Hello! We kick off our new “Hype” feature with an interview with Alex Bernstein, who has a story featured in our first print issue, NEW POP LIT #1.
(You can purchase said publication now right here.)
Alex is one of the best short story writers in the country. More than this, he has the rare ability to bridge the styles of both “pop” and “literary.”
QUESTION: I’ve described your story, “Dick and Liza,” as “quirky/crazy.” Would you describe your work in general that way? Are you following any models?
I don’t set out to be “quirky,” but I realize it’s something that gets attached to my writing, and I’m certainly okay with that. I’ve written comedy for decades now, so I have a particular outlook when I write. But I usually try to separate the “straight” comedy – like stand-up bits or McSweeney’s-type lists – from short stories, where I usually try to be more literary. That is, I rarely try to write a “funny” short story – but I do like to keep things moving, compelling, and fairly breezy. About ten years ago, I read an interview with Pedro Almodovar where someone asked him to describe his filmmaking style, and he said he leans towards “Screwball Drama.” “Dick and Liza” and a few of my other pieces would probably hew towards that description.
QUESTION: Is the American short story becoming more fun and “pop”? Is this necessary to attract readers?
I think, with the internet’s need for constant content, and the popularity of TMZ and Huffpo-type sites, you see a lot of writers frequently trying to be pop or “edgy” or – ugh – snarky – as a way of separating themselves out from the pack. (Although most of the pack tends to sound that way now, too.) But I think it’s something that’s hard to do well. With prose especially, you have to be a good, well-practiced writer, have a strong, versatile sense of modern culture, and tremendous confidence in your writing abilities to pull it off, successfully. And I just don’t think that combination of skills comes easily. That being said, I do think there are some great modern writers that have a natural tendency towards this style – including David Sedaris, Dave Eggers, and others. With “Dick and Liza” I wasn’t specifically trying to be edgy. I’ve always been sympathetic to Richard Nixon, as one of the great Shakespearian-ly tragic figures of our modern era. And likewise, that early-70s timeframe is such a fun, fertile period. So, I just wanted to put the two characters in the same sandbox to see how they’d play together. But I don’t think you need to be “fun and pop” to attract readers. Good writing is good writing. More important, I think, is to be true to your work, aware of your readers, and, as a self-editor, critical of what is – and isn’t – compelling about your material.

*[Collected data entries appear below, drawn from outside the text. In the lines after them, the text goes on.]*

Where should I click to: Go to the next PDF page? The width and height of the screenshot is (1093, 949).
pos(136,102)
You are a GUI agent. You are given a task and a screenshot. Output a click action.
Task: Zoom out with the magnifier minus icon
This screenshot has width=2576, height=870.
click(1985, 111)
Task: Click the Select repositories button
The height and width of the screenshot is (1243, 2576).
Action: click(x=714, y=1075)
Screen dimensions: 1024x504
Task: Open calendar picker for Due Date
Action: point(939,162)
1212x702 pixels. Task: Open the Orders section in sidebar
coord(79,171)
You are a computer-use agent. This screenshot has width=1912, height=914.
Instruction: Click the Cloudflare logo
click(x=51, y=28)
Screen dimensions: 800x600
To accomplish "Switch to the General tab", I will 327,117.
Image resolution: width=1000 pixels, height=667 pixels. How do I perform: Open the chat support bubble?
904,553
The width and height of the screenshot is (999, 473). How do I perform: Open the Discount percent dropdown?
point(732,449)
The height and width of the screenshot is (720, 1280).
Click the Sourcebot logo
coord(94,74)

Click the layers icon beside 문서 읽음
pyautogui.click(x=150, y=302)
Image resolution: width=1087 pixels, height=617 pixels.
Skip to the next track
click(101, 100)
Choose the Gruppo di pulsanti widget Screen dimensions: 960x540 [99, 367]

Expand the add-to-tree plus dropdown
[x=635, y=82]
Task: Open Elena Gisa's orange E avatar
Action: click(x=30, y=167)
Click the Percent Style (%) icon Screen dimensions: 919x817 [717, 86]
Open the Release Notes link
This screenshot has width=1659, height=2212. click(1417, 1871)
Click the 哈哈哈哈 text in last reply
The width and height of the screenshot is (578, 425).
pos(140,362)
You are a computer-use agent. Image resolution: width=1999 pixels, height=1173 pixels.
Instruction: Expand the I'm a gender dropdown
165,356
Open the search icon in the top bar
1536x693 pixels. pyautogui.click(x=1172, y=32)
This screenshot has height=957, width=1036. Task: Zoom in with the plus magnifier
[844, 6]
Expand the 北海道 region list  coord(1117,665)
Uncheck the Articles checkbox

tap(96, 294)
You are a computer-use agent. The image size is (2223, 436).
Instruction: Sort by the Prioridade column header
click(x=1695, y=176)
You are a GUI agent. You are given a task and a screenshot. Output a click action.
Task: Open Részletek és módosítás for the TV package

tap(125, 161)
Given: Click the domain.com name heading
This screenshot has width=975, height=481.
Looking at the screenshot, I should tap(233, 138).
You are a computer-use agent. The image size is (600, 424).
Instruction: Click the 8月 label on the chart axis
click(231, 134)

QUESTION: Is this an exciting time to be a writer?
Absolutely. There’s never been a better time for writers to find their voices in front of an actual audience and that’s wonderful. I lived in the Village in NYC in the late 80’s and 90’s. And at any given moment, everyone everywhere was perpetually trying to express themselves – in clubs, coffeehouses, small and large theaters, galleries. Today, the opportunities available to those voices online is just insanely great. And the online literary magazines like New Pop Lit are phenomenal. Writers can now hone their craft and actively explore in front of actual readers. Sure, there’s a lot of junk – but there are also strong, new (and old) voices introducing themselves to new audiences every day. And that’s incredibly exciting.